Defendant argues that the amendment was prohibited by Article VII (Amended), section 5(6). Section 5, which was amended to its current form by the people in 1974, provides, in part:

"(3) Except as provided in subsections (4) and (5) of this section, a person shall be charged in a circuit court with the commission of any crime punishable as a felony only on indictment by a grand jury.

"(4) The district attorney may charge a person on an information filed in circuit court of a crime punishable as a felony if the person appears before the judge of the circuit court and knowingly waives indictment.

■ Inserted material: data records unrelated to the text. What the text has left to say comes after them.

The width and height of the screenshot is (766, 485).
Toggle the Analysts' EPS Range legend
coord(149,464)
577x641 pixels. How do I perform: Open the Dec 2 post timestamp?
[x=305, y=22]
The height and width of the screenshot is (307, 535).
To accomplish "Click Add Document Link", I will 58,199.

"(5) The district attorney may charge a person on an information filed in circuit court if, after a preliminary hearing before a magistrate, the person has been held to answer upon a showing of probable cause that a crime punishable as a felony has been committed and that the person has committed it, or if the person knowingly waives preliminary hearing.

"(6) An information shall be substantially in the form provided by law for an indictment. The district attorney may file an amended indictment or information whenever, by ruling of the court, an indictment or information is held to be defective in form."

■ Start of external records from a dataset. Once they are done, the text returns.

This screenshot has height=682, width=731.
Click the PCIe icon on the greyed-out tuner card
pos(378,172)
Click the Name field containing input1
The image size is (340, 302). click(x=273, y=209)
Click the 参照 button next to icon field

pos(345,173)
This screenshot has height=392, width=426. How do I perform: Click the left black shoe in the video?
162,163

(Emphasis added.) Defendant argues that, by negative implication, subsection (6) prohibits the substantive amendment of an information, because, as with amendments to grand jury indictments, that provision authorizes the amendment of informations only with respect to defects as to form.

In analyzing defendant's argument, we consider the specific wording of Article VII (Amended), section 5(6), the case law surrounding it, and the historical circumstances that led to its creation. See Priest v. Pearce, 314 Or. 411, 415-16, 840 P.2d 65 (1992) (stating methodology for interpreting constitutional provisions). We begin with the text of the provision.

A review of the text, in context, of subsection (6) reveals two immediate clues to the problem at hand. First, the subject matter of subsections (3), (4), and (5) of section 5 is felony, not misdemeanor, charging instruments. In particular, each of those subsections exclusively refers to the use of felony, not misdemeanor, charging instruments. As explained below, that exclusive focus meaningfully informs our interpretation of subsection (6). Second, it also is notable that subsection (6) is not framed in terms of a prohibition; instead, it is permissive, affirmatively allowing the amendment of an indictment or information as to matters of form. It is with those clues in mind that we examine the pertinent case law and the historical circumstances surrounding the 1974 amendment of section 5.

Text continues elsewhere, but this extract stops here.